* [DATASET RECORDS]
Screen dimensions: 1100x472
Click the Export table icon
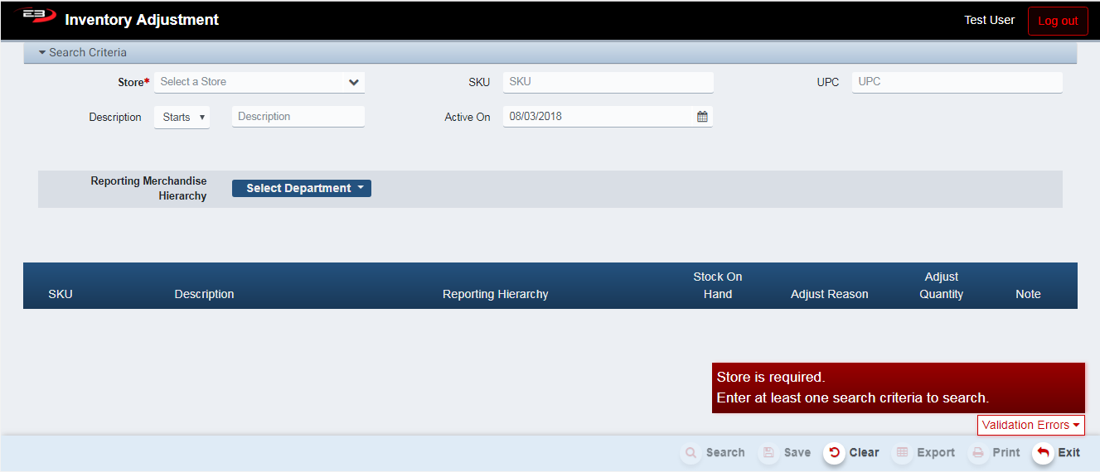click(902, 453)
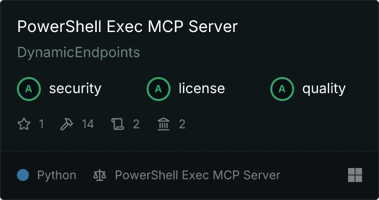Click the count next to bank icon
Image resolution: width=379 pixels, height=200 pixels.
182,124
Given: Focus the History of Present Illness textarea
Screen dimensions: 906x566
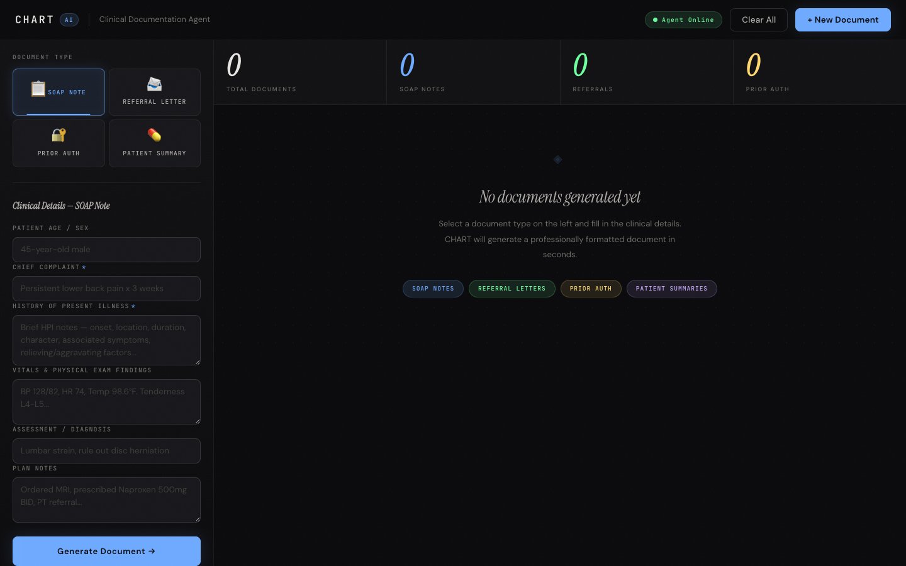Looking at the screenshot, I should tap(106, 340).
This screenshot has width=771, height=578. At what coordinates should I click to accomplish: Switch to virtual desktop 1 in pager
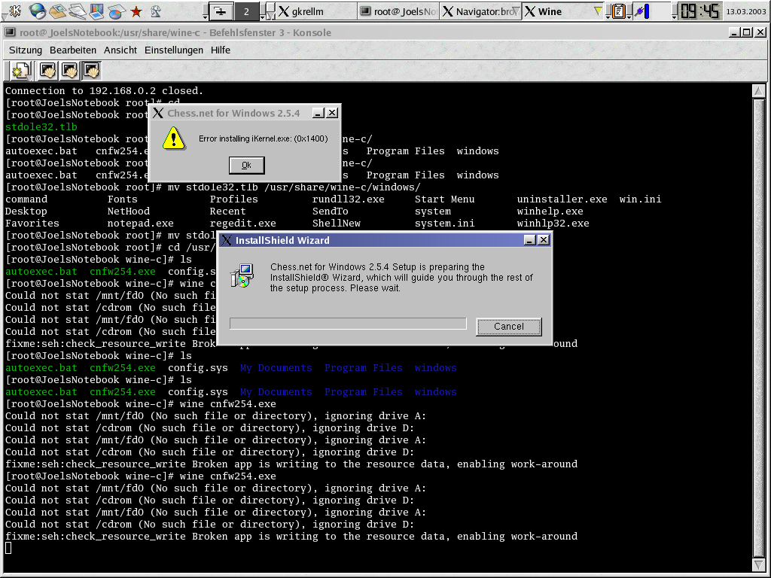[x=220, y=11]
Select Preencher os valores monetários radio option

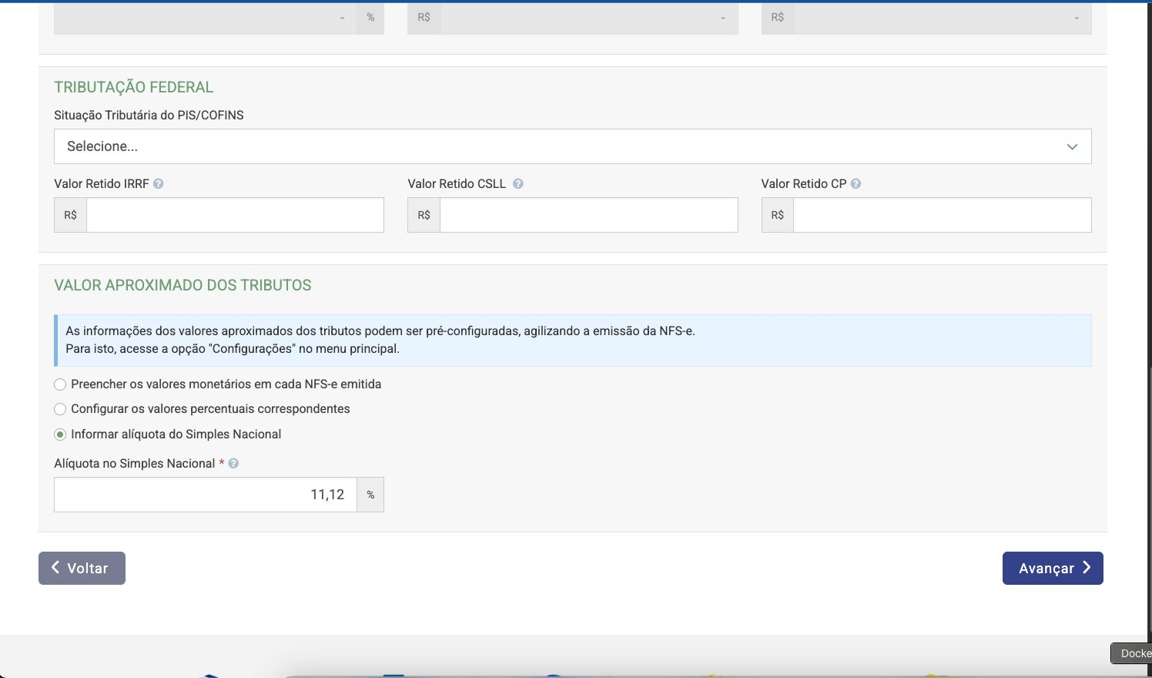point(60,384)
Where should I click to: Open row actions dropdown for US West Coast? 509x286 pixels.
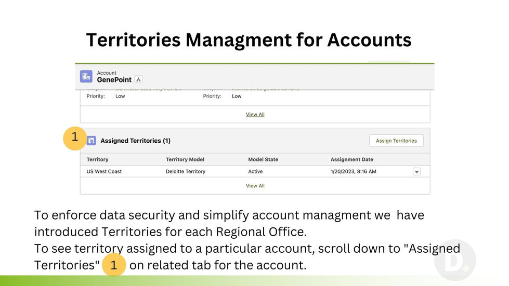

* [ASSIGNMENT]
An exact copy of the entries above is required; pictures are not part of it.

* [ANSWER FOR THE TASK]
Screen dimensions: 1100x472
Click the Export table icon
click(902, 453)
Click the count next to bank icon
Image resolution: width=379 pixels, height=200 pixels.
182,124
Given: Focus the History of Present Illness textarea
Screen dimensions: 906x566
Looking at the screenshot, I should tap(106, 340).
This screenshot has width=771, height=578. At what coordinates should I click to accomplish: Switch to virtual desktop 1 in pager
[x=220, y=11]
Select Preencher os valores monetários radio option

point(60,384)
Where should I click to: Open row actions dropdown for US West Coast? 509x286 pixels.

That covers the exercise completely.